1.3 样品采集与测定方法在培养的第0、7、14和21 d分别采集土样.每个处理每次采完土样后充分搅拌混匀.每次采集土壤60~65 g, 采集的土壤样品分为两部分, 其中一部分鲜土30~35 g存放于-20℃冰箱备用, 用于土壤微生物特征及NH4+-N和NO3--N等的测定; 剩下土壤自然风干后过筛, 用于土壤pH、SOM、Olsen-P和TP等测定.土壤pH、NH4+-N、NO3--N、TP、SOM和Olsen-P的测定方法参考文献[38].
1.4 DNA提取与扩增子测序根据Power Soil DNA分离试剂盒(MoBio, San Diego, USA)的使用说明, 称取0.5 g土壤进行DNA提取, 使用NanoDrop Spectrophotometer(ThermoScientific, Wilmington, USA)对提取的DNA进行浓度和纯度测定[39].在天津诺禾致源生物信息科技有限公司, 通过正向引物515F(5′-GTGCCAGC MGCCGCGGTAA-3′)和反向引物907R (5′-CCGT CAATTCCTTTGAGTTT-3′)对细菌16S rRNA基因V4-V5区域进行PCR扩增, 高通量测序.对原始DNA序列的质量优化在QIIME (V1.9.1)(quantitative insights into microbial ecology)程序上进行, 使用usearch(version 11)的fastq_mergepairs、fastq_ filter、fastx_uniques、unoise3插件对双端序列进行合并、过滤、去冗余和降噪, 得到ASVs的代表序列, otutab函数统计ASVs丰度表.基于Silva138.1数据库和Kraken2软件进行物种注释.本文测序数据已经上传到美国国家生物技术信息中心(National Center for Biotechnology Information, NCBI)公共数据库, 登录号为PRJNA847450.细菌群落的丰富度指数和多样性指数(Shannon、Simpson)使用R4.1.2软件的“vegan”程序包进行计算.

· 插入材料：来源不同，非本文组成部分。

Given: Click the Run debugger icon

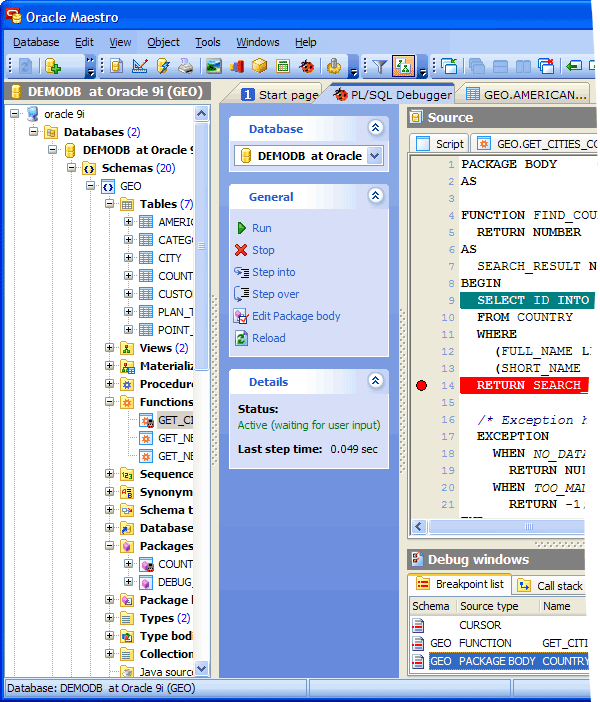Looking at the screenshot, I should pos(241,228).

1.5 数据统计与分析使用IBM SPSS Statistics 22.0进行不同处理之间的多重比较, 采用单因素方差分析(One-way ANOVA)中的Duncan多重比较检验法, 以0.05水平统计差异的显著性.用Origin 22.0进行绘图, Adobe illustrator 2022进行图片排版.使用R语言4.1.2基于Bray-Curits变异系数进行主坐标分析(PCoA), 通过ANOSIM分析比较不同处理间微生物群落的差异.采用R4.1.2软件的“vegan”程序包进行微生物群落结构与土壤理化性质相关性分析及绘图.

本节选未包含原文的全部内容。